# [DOCUMENT EXTRACT]
[Start of Attachment]
Four hundred commercial antibodies (20–40 ng in a volume of 0.4 mL or less) were spotted on a 5 × 4 cm nitrocellulose membrane (Bio-Rad) as previously described.(21) The spots were less than 500 µm in diameter and all antibodies were obtained from Santa Cruz Biotech Inc., Santa Cruz, CA. Freshly prepared antibody arrays were immersed in PBS containing 3% bovine serum albumin for 2 h prior to use. Neutrophils were subjected to different PRBC-derived plasma treatments and whole cell extracts were prepared with RIPA lysis buffer (50 mM Tris [pH 8.0], 5 mM EDTA, 150 mM NaCl, 0.5% NP-40, 0.1% sodium dodecyl sulfate [SDS], 1 mM dithiothreitol, 1 mM Na3VO4, 0.5 mM phenylmethylsulfonyl fluoride, 1 mM NaF) containing a protease inhibitor cocktail (Roche, Indianapolis, IN). Whole cell extracts (1.5 mg) were incubated with the antibody arrays for 3 h at room temperature. The arrays were extensively washed with TBST and incubated with a 1:1000 dilution of HRP-conjugated phospho-tyrosine antibody pY20 (Santa Cruz Biotech Inc.) for 2 h at 37°C. Signals were detected using enhanced chemi-luminescence (Amersham Biosciences, Piscataway Township, NJ).
For western blots, whole cell extracts prepared from neutrophils were separated on 10% SDS-PAGE (100 µg/lane). All antibody incubations were performed as previously described(22) and immune-blotting analysis was performed as described elsewhere.(7) Whole cell extracts were also prepared from Jurkat and Daudio cells (ATCC, Manassas, VA) which were cultured in in RPMI media supplemented with 10% FBS (1 × 105–106 cells/mL). HeLa and HEK 293T cells (ATCC) were grown in DMEM media supplemented with 10% FBS (both from Invitrogen). Rabbit polyclonal antibodies against Myo IIA heavy chain were purchased from Sigma. Antibodies against actin were purchased from Santa Cruz Biotechnology. Neutrophils were pretreated with NADPH oxidase inhibitor, diphenylamine iodonium (DPI; Sigma) at a concentration of 3 µM/L for 30 min prior to incubation with PRBC-derived plasma.
Glass chamber slides (Nalge Nunc International) were coated for 1 h at 37°C, with ICAM-1-Fc (R&D Systems, Minneapolis, MN) at a concentration of 80 nM. Time-lapse video-microscopy was used to measure real time migration of human neutrophils on coated chamber slides. Time-lapse movies were taken every 5 s. Cells were maintained at 37°C in an FCS2 live cell imaging chamber (Bioptechs) in glucose medium containing IL-15 (2 mg/mL; Sigma) Zymosan-induced luminol-enhanced chemiluminescence (CL; Invivogen, 300 µg/30 µL PBS) was used to measure the phagocytic response of neutrophils. The CL signal produced by phagocytosing leukocytes was measured in a luminometer (Model Luminoscan-RT; Labsystems). Thirty cycles of measurements using a 5 s counting time and a 70 s interval time were performed for each sample. Neutrophil counts were determined in all the samples using a hemocytometer.(8) Blebbistatin (Calbiochem), a specific type II myosin inhibitor, was used to inhibit myosin activity. Ascorbic acid (AA) and staurosporine (STS) were obtained from Sigma. Neutrophils (2 × 106/mL) were treated for 1 h at 37°C with 100 µM blebbistatin, 1 µM STS or 100 µM AA prepared in DMSO (Sigma).
[End of Attachment]
# [TASKS TO CARRY OUT]
1. Which cities does the methods text give as supplier locations?
2. Could you rewrite everything from "For western blots, whole" down to "with PRBC-derived plasma." in the methods text, substituting "Sigma-Aldrich" for "Sigma" throughout?

# [RECORDS PROVIDED]
[Start of Attachment]
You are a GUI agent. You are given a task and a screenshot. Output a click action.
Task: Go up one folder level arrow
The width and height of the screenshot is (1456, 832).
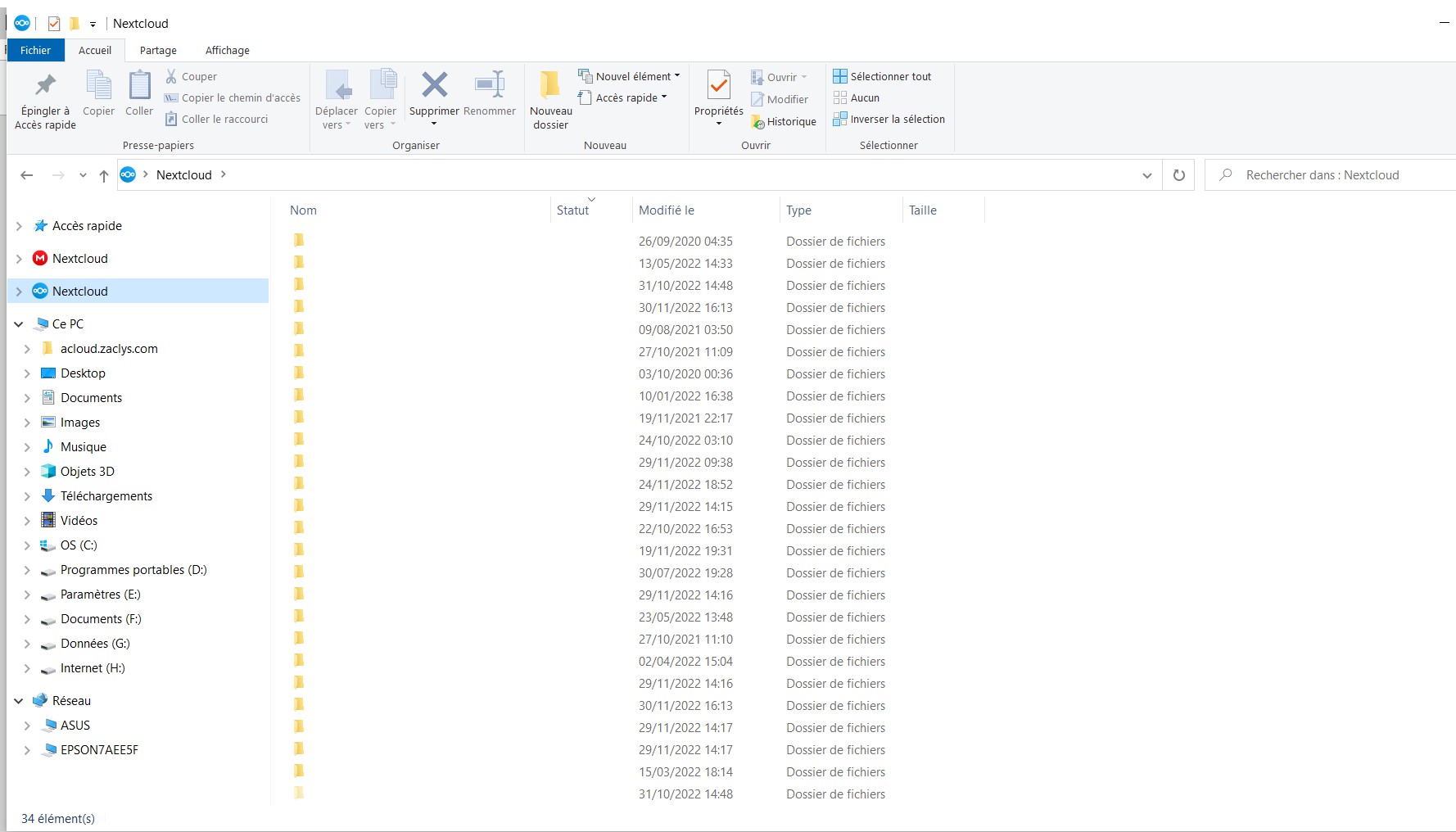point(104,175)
[End of Attachment]
[Start of Attachment]
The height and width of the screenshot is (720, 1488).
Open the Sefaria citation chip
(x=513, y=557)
[End of Attachment]
# [SOLUTIONS TO THE EXERCISE]
1. Santa Cruz, CA; Indianapolis, IN; Piscataway Township, NJ; Manassas, VA; Minneapolis, MN

2.
For western blots, whole cell extracts prepared from neutrophils were separated on 10% SDS-PAGE (100 µg/lane). All antibody incubations were performed as previously described(22) and immune-blotting analysis was performed as described elsewhere.(7) Whole cell extracts were also prepared from Jurkat and Daudio cells (ATCC, Manassas, VA) which were cultured in in RPMI media supplemented with 10% FBS (1 × 105–106 cells/mL). HeLa and HEK 293T cells (ATCC) were grown in DMEM media supplemented with 10% FBS (both from Invitrogen). Rabbit polyclonal antibodies against Myo IIA heavy chain were purchased from Sigma-Aldrich. Antibodies against actin were purchased from Santa Cruz Biotechnology. Neutrophils were pretreated with NADPH oxidase inhibitor, diphenylamine iodonium (DPI; Sigma-Aldrich) at a concentration of 3 µM/L for 30 min prior to incubation with PRBC-derived plasma.